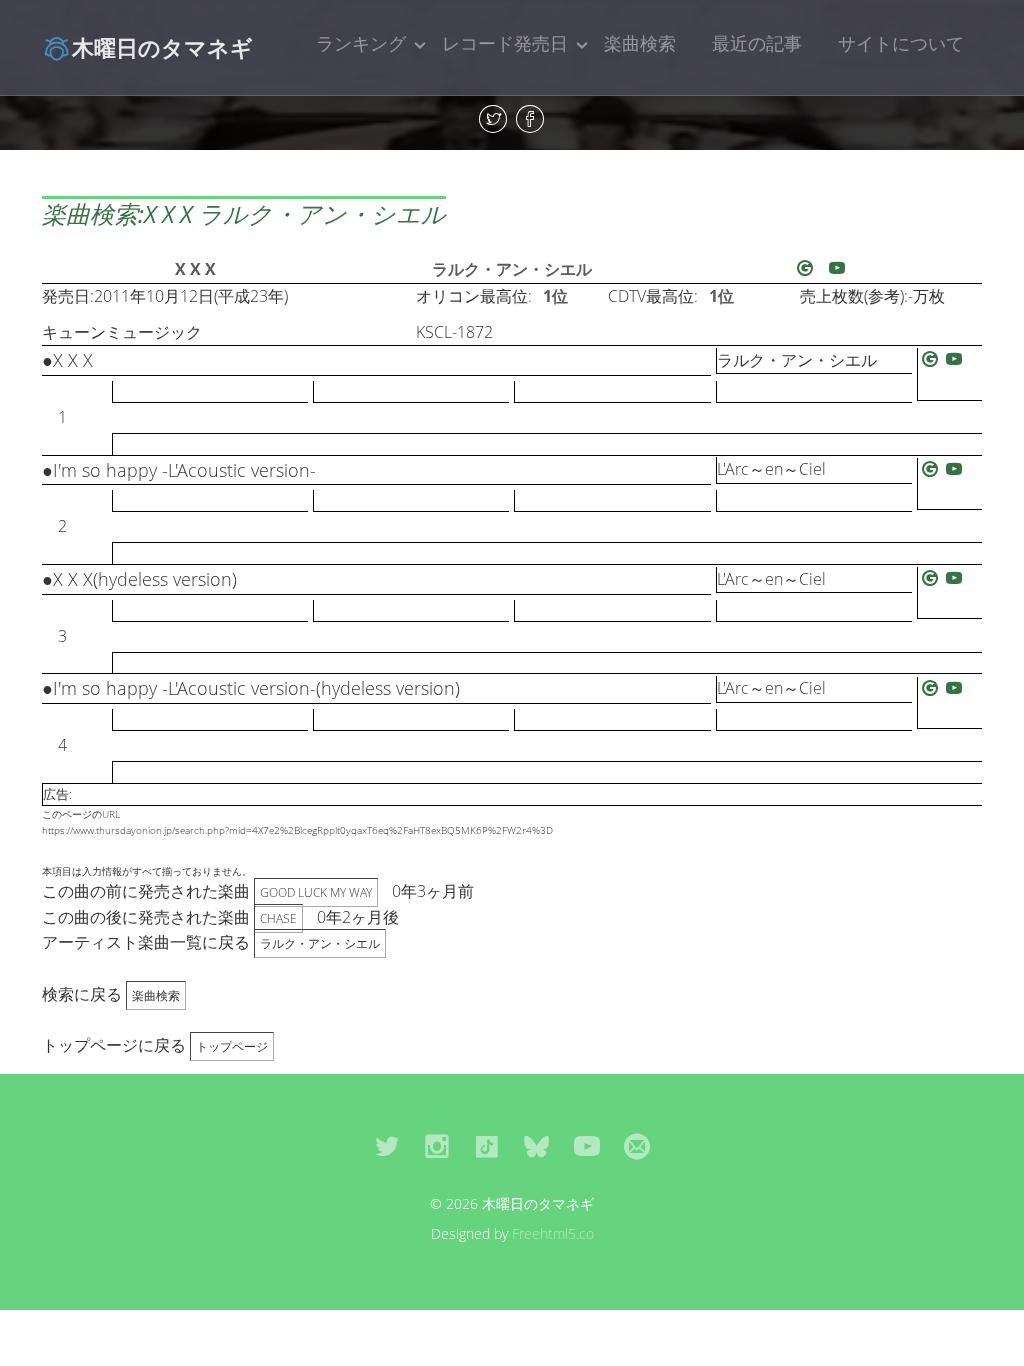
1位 (555, 296)
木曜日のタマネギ (162, 47)
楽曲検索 (640, 43)
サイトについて (901, 43)
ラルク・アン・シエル (512, 269)
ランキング (361, 43)
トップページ (232, 1046)
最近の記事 (757, 43)
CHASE (278, 918)
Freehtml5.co (553, 1233)
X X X (195, 269)
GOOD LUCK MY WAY (316, 892)
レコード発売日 (505, 43)
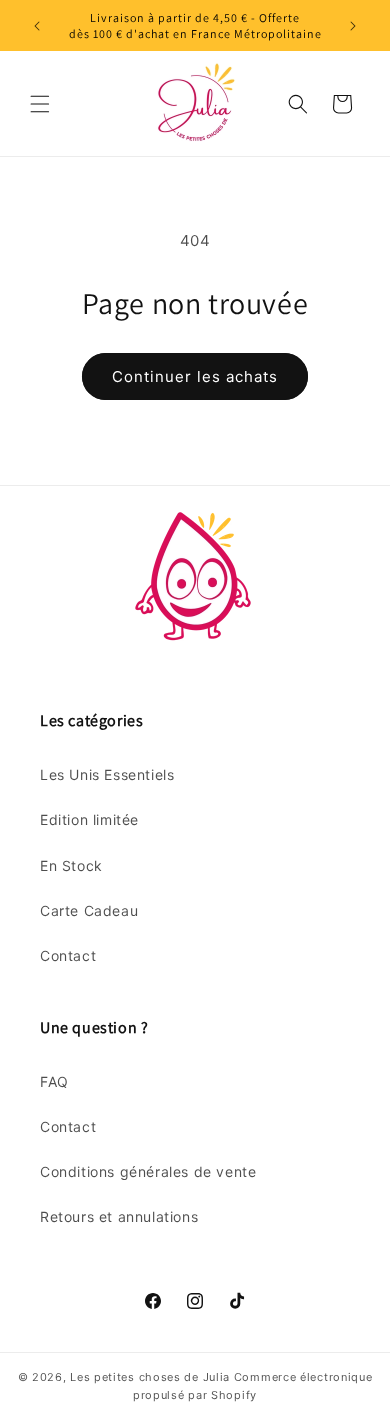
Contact (68, 955)
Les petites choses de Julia (150, 1377)
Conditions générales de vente (148, 1171)
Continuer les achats (195, 376)
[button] (40, 104)
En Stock (71, 865)
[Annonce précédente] (37, 26)
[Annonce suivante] (353, 26)
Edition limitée (89, 819)
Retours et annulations (119, 1216)
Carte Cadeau (89, 910)
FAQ (54, 1081)
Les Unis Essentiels (107, 774)
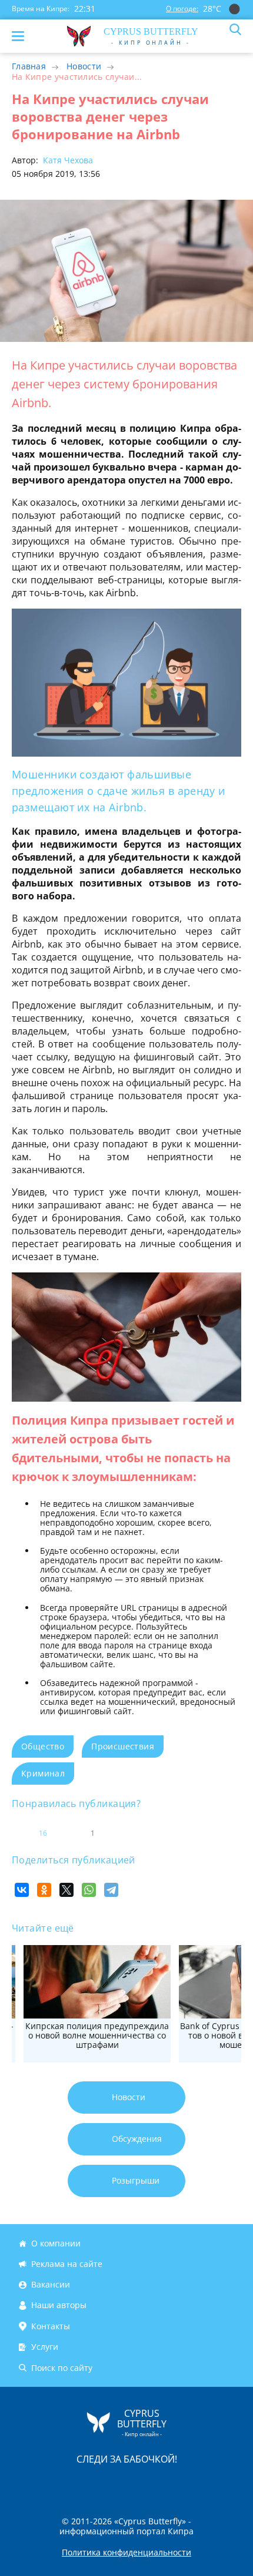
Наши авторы (58, 2305)
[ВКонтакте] (22, 1890)
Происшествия (122, 1746)
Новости (83, 66)
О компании (56, 2243)
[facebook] (60, 2483)
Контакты (50, 2326)
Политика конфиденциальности (126, 2552)
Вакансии (50, 2284)
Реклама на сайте (66, 2263)
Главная (29, 66)
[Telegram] (111, 1890)
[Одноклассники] (44, 1890)
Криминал (43, 1773)
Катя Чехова (67, 160)
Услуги (44, 2346)
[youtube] (194, 2483)
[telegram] (141, 2483)
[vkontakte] (168, 2483)
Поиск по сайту (61, 2367)
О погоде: (182, 9)
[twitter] (114, 2483)
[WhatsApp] (89, 1890)
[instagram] (87, 2483)
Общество (42, 1746)
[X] (66, 1890)
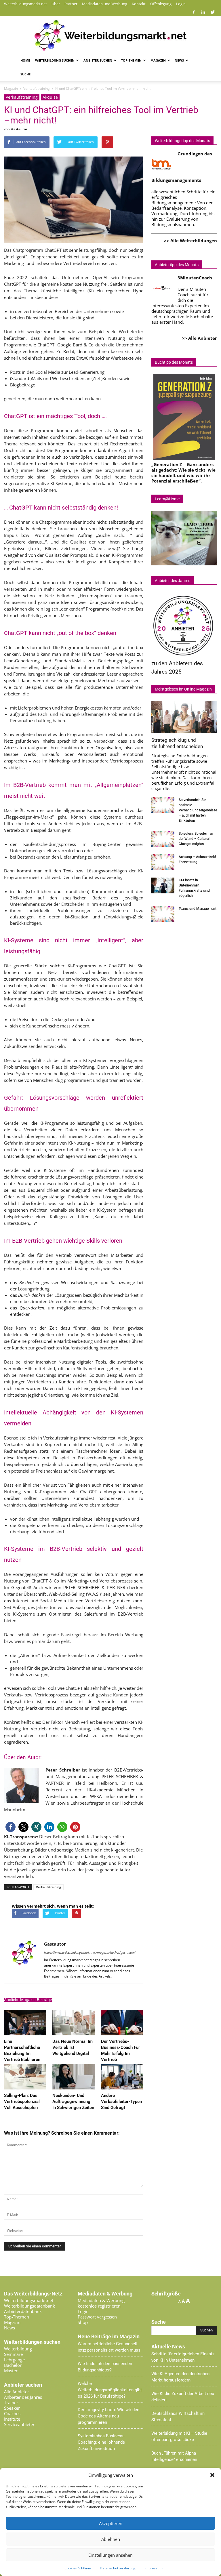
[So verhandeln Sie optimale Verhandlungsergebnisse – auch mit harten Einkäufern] (162, 805)
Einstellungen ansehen (110, 2555)
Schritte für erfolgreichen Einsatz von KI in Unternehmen (182, 2357)
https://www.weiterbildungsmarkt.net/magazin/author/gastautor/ (89, 1952)
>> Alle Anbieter (199, 338)
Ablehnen (110, 2539)
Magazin (158, 60)
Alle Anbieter (16, 2391)
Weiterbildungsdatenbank (29, 2306)
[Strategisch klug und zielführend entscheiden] (184, 717)
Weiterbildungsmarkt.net (25, 3)
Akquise (50, 97)
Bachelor (13, 2365)
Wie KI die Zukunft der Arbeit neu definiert (182, 2397)
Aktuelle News (168, 2346)
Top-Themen (131, 60)
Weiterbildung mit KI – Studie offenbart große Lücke (179, 2436)
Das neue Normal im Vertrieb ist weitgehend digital (72, 2047)
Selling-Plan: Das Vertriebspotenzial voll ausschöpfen (22, 2101)
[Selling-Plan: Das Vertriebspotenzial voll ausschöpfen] (25, 2088)
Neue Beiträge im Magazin (109, 2336)
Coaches (12, 2413)
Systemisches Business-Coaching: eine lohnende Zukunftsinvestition (101, 2442)
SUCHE (25, 74)
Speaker (12, 2408)
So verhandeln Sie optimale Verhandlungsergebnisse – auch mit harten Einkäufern (198, 810)
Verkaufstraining (22, 97)
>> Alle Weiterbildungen (190, 240)
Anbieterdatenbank (23, 2311)
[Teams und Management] (162, 914)
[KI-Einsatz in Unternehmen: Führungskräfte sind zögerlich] (162, 885)
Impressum (153, 2568)
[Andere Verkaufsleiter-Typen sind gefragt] (122, 2088)
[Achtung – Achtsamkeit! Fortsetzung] (162, 862)
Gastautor (19, 129)
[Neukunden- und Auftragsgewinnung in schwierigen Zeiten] (73, 2088)
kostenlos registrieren (99, 2306)
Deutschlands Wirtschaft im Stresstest (178, 2416)
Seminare (13, 2354)
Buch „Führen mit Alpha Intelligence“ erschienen (174, 2456)
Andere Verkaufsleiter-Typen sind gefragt (121, 2101)
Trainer (11, 2402)
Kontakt (139, 3)
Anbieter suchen (97, 60)
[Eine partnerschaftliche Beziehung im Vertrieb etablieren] (25, 2034)
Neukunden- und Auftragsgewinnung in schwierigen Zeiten (73, 2101)
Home (25, 60)
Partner (70, 3)
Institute (12, 2419)
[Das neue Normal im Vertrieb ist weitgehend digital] (73, 2034)
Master (11, 2370)
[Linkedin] (203, 12)
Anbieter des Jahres (23, 2397)
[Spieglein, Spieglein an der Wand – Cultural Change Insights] (162, 839)
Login (181, 3)
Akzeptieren (110, 2523)
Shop (83, 2322)
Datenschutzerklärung (118, 2568)
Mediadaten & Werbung (101, 2300)
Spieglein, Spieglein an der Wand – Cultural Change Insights (196, 839)
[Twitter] (212, 12)
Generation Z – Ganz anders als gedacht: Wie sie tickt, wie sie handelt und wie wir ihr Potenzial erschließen (183, 473)
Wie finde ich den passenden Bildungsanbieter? (105, 2367)
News (179, 60)
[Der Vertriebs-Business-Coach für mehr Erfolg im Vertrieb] (122, 2034)
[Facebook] (193, 12)
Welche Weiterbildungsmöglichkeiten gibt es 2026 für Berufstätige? (110, 2390)
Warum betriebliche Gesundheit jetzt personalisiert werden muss (109, 2347)
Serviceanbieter (19, 2424)
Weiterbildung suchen (55, 60)
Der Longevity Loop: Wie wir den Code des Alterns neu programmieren (108, 2416)
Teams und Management (197, 909)
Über (56, 3)
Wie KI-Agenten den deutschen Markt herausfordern (180, 2377)
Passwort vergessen (97, 2317)
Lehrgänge (14, 2360)
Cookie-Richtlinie (77, 2568)
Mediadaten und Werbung (104, 3)
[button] (212, 2475)
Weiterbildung (18, 2349)
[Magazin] (110, 35)
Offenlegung (161, 3)
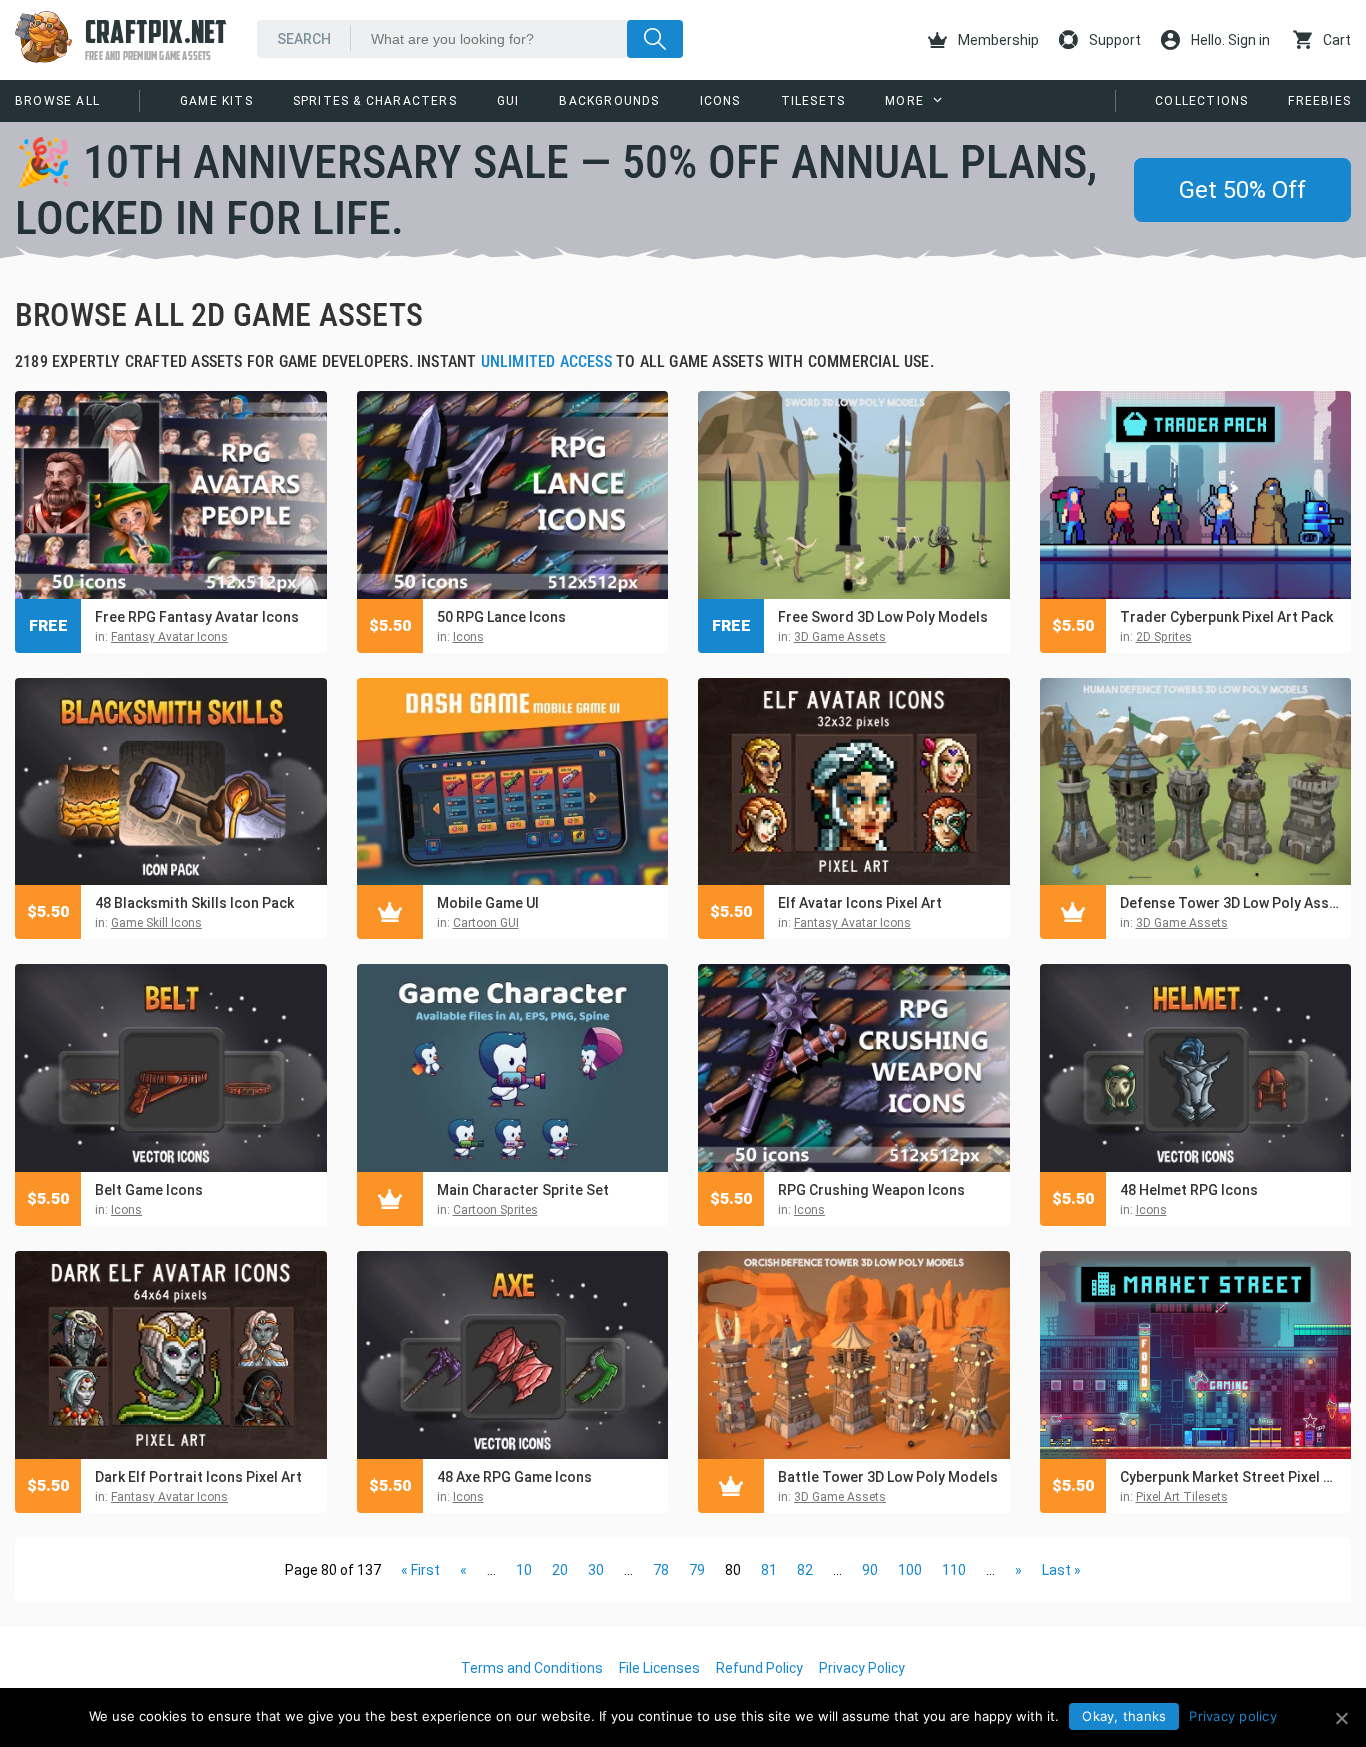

· · · ·

— TASK TO CARRY OUT —
Copy out each line of the listing that holds "gefragt".

— SOLUTION TO THE PROBLEM —
[Andere Verkaufsleiter-Typen sind gefragt] (122, 2088)
Andere Verkaufsleiter-Typen sind gefragt (121, 2101)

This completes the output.